Attorneys for Appellant-Cross-Appellee
Rosemary DePaoli
*Honorable John P. Fullam, Senior Judge of the United States District Court for the
Eastern District of Pennsylvania, sitting by designation.
Peter T. Campana
Campana & Lovecchio, LLP
602 Pine Street
Williamsport, PA 17701
Attorneys for Appellant-Cross-Appellee
Frank Kresock
OPINION OF THE COURT
GREENBERG, Circuit Judge.
I. BACKGROUND & PROCEDURAL HISTORY
This criminal case is before the court on appeal and cross-appeal from judgments
of conviction and sentence. A grand jury returned a nine-count indictment charging
husband and wife defendants Frank Kresock and Rosemary DePaoli with income tax
evasion and related charges. In particular, the indictment charged each defendant with
three counts of income tax evasion, in violation of 26 U.S.C. 7201, relating to their joint
personal income tax returns for years 1992, 1993 and 1994, DePaoli with filing false
corporate income tax returns for the same three years, in violation of 26 U.S.C. 7206(1),
and Kresock with aiding and abetting the filing of the false corporate returns, in violation
of 26 U.S.C. 7206(2).
Appellants are medical doctors: Kresock is a cardiologist and DePaoli is a
dermatologist. In 1988, they formed Columbia Medical Group, Inc. "CMG," a medical
corporation. Each appellant owned one-half of the shares in CMG and both acted as the
corporation’s employees, lessors and creditors. William J. Roll, CPA, acted as their
accountant and designed CMG’s accounting procedures. The system provided for
appellants to use checks and check stubs, adding expense codes, to record CMG’s income
and expenses. Appellants’ practice was to send their accountant copies of the corporate
check stubs, bank statements, and payroll information monthly.
In 1995, a routine IRS audit of CMG’s 1993 corporate tax return led to a
criminal investigation and ultimately the indictments and convictions involved here. The
evidence at trial showed, inter alia, that appellants used CMG funds to purchase
thousands of dollars worth of guns and jewelry, which were coded as "office supplies."
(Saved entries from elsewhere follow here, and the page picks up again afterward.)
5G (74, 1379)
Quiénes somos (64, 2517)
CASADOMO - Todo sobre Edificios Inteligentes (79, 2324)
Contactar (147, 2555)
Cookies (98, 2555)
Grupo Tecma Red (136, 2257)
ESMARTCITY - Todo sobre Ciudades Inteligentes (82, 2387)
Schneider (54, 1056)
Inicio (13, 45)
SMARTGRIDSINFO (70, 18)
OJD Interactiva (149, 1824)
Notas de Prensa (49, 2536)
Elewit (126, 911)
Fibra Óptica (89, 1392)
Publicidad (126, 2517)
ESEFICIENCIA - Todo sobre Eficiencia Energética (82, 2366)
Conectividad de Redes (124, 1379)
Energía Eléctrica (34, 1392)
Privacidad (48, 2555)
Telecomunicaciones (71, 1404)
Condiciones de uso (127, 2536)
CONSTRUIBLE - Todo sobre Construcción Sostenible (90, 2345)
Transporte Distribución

Appellants also purchased numerous vehicles, including a Ferrari Testarossa and Harley
Davidson motorcycles, with corporate funds. Additionally they used CMG funds to
renovate their vacation home, purchase jewelry, gold coins and many other personal items
and services, including child care, home furnishings, groceries, diapers, children’s toys,
tampons and mustache wax. Many of Kresock’s receipts were altered. Appellants did
not declare the personal expenses they paid for with CMG funds as income on their
personal tax returns. Instead the expenses frequently were treated as business-related
items on CMG’s corporate returns.
Evidence showed that appellants took steps to conceal the personal nature of the
corporation’s expenditures by falsely coding the check stubs to make the expenses appear
business related. As an example, the purchase of a Harley Davidson motorcycle was
coded as "equipment rental" for a cardiac echo machine. Defendants also omitted income
on their personal tax returns from other sources, including fees from speaking
engagements and for work performed at Bloomsburg Hospital. Overall the evidence of
the appellants’ guilt was overwhelming and, indeed, they understandably do not contend
that the verdicts were against the weight of the evidence.
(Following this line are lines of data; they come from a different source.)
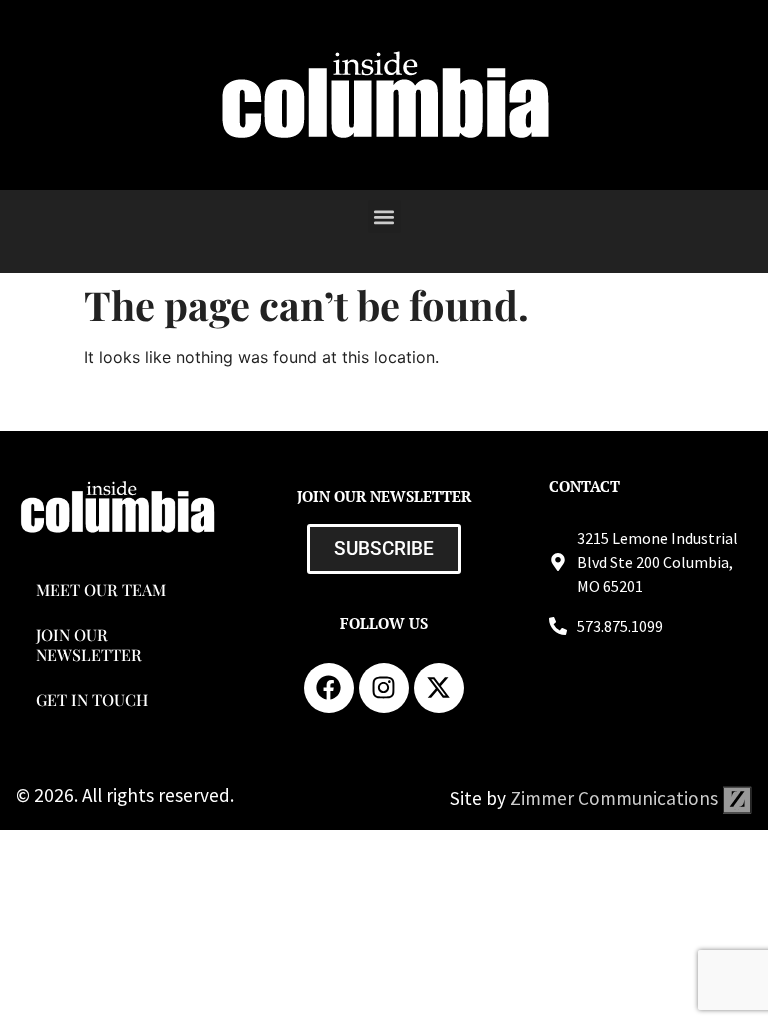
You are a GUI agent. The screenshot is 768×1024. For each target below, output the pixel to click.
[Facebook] (329, 688)
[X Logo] (439, 688)
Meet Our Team (101, 589)
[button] (384, 216)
At the trial in the district court, the jury returned a verdict of guilty as to both
appellants on all charges. The court sentenced Kresock to serve 20-month concurrent
custodial terms to be followed by three-year concurrent terms of supervised release and
DePaoli to serve 16-month current custodial terms to be followed by three-year
concurrent terms of supervised release. DePaoli was to commence her custodial term
when Kresock was released from imprisonment. The appellants have appealed and the
United States has cross-appealed from the judgments insofar as they imposed sentences.
II. DISCUSSION
Appellants first contend that the district court erred in denying their pretrial
motions for bills of particulars. We consider this point on an abuse of discretion basis.
See United States v. Eufrasio,
935 F.2d 553, 575 (3d Cir. 1991).
The purpose of a bill of particulars is to inform the defendant of the nature of the
charges against him. See United States v. Addonizio,
451 F.2d 49, 63 (3d Cir. 1971). It
is not intended to be a discovery device. See United States v. Smith,
776 F.2d 1104, 1111
(3d Cir. 1985). Thus, its purpose is to give the defendant only the information necessary
to permit him to conduct his own investigation. See
id. A trial judge has broad discretion
in considering a motion for a bill of particulars, but the court should grant a motion
seeking a bill of particulars when an indictment’s failure to provide factual or legal
information "significantly impairs the defendant’s ability to prepare his defense or is
likely to lead to prejudicial surprise at trial." United States v. Rosa,
891 F.2d 1063, 1066
(3d Cir. 1989).
In this case, the indictment sufficiently informed the appellants of the nature of
the charges against them, and provided them with sufficient information to prepare an
adequate defense and avoid prejudicial surprise at trial. For example, broken down by the
years 1992, 1993, and 1994, the indictment charged appellants with income tax evasion,
subscribing to a false tax return, and aiding and assisting the preparation of a false tax
return. Furthermore, the government provided appellants with considerable pretrial
discovery and explained its theories of the case in writing in advance. In the
circumstances, we are satisfied that appellants understood the nature of and, indeed, had
considerable details of the charges against them. Accordingly, we cannot say that the
court erred in denying the motions for a bill of particulars.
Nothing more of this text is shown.